To be done >>
Reproduce every line below word for word, keeping each character unchanged.

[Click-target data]
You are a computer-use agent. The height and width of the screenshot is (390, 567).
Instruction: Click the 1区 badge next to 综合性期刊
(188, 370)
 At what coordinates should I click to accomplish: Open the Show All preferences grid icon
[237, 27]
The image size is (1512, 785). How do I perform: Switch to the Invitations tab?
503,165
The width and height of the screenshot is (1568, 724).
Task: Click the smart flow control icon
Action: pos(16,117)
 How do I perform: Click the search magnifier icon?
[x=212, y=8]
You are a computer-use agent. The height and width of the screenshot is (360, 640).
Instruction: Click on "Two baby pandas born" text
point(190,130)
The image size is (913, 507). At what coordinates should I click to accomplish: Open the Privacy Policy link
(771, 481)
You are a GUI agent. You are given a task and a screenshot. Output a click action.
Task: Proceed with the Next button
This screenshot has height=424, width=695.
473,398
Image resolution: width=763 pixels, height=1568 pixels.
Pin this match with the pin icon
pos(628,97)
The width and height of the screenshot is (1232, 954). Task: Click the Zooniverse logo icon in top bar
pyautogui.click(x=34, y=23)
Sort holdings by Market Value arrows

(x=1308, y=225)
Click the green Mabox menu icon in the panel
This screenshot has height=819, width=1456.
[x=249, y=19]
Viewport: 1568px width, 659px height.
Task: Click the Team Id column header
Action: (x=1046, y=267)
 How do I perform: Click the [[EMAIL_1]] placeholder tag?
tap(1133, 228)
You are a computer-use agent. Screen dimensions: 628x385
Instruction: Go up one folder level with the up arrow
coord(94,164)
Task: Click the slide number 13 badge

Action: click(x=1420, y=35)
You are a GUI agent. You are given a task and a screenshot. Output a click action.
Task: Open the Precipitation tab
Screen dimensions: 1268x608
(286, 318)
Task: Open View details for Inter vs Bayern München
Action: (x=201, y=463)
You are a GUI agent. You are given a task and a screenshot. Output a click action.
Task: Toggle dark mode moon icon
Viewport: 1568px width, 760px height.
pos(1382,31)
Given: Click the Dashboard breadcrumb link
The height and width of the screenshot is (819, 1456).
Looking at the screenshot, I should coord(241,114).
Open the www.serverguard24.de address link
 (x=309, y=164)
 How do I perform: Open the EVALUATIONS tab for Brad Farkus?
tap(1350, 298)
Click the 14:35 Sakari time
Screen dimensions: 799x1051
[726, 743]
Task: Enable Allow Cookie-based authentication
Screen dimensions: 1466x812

Response to the task >>
You are a computer-use agent. The height and width of the screenshot is (390, 567).
Instruction: Click the 1区 badge next to 综合性期刊
(188, 370)
 At what coordinates should I click to accomplish: Open the Show All preferences grid icon
[237, 27]
The image size is (1512, 785). How do I perform: Switch to the Invitations tab?
503,165
The width and height of the screenshot is (1568, 724).
Task: Click the smart flow control icon
Action: pos(16,117)
 How do I perform: Click the search magnifier icon?
[x=212, y=8]
You are a computer-use agent. The height and width of the screenshot is (360, 640).
Instruction: Click on "Two baby pandas born" text
point(190,130)
The image size is (913, 507). At what coordinates should I click to accomplish: Open the Privacy Policy link
(771, 481)
You are a GUI agent. You are given a task and a screenshot. Output a click action.
Task: Proceed with the Next button
This screenshot has height=424, width=695.
473,398
Image resolution: width=763 pixels, height=1568 pixels.
Pin this match with the pin icon
pos(628,97)
The width and height of the screenshot is (1232, 954). Task: Click the Zooniverse logo icon in top bar
pyautogui.click(x=34, y=23)
Sort holdings by Market Value arrows

(x=1308, y=225)
Click the green Mabox menu icon in the panel
This screenshot has height=819, width=1456.
[x=249, y=19]
Viewport: 1568px width, 659px height.
Task: Click the Team Id column header
Action: (x=1046, y=267)
 How do I perform: Click the [[EMAIL_1]] placeholder tag?
tap(1133, 228)
You are a computer-use agent. Screen dimensions: 628x385
Instruction: Go up one folder level with the up arrow
coord(94,164)
Task: Click the slide number 13 badge

Action: click(x=1420, y=35)
You are a GUI agent. You are given a task and a screenshot. Output a click action.
Task: Open the Precipitation tab
Screen dimensions: 1268x608
(286, 318)
Task: Open View details for Inter vs Bayern München
Action: (x=201, y=463)
You are a GUI agent. You are given a task and a screenshot. Output a click action.
Task: Toggle dark mode moon icon
Viewport: 1568px width, 760px height.
pos(1382,31)
Given: Click the Dashboard breadcrumb link
The height and width of the screenshot is (819, 1456).
Looking at the screenshot, I should coord(241,114).
Open the www.serverguard24.de address link
 (x=309, y=164)
 How do I perform: Open the EVALUATIONS tab for Brad Farkus?
tap(1350, 298)
Click the 14:35 Sakari time
Screen dimensions: 799x1051
[726, 743]
Task: Enable Allow Cookie-based authentication
Screen dimensions: 1466x812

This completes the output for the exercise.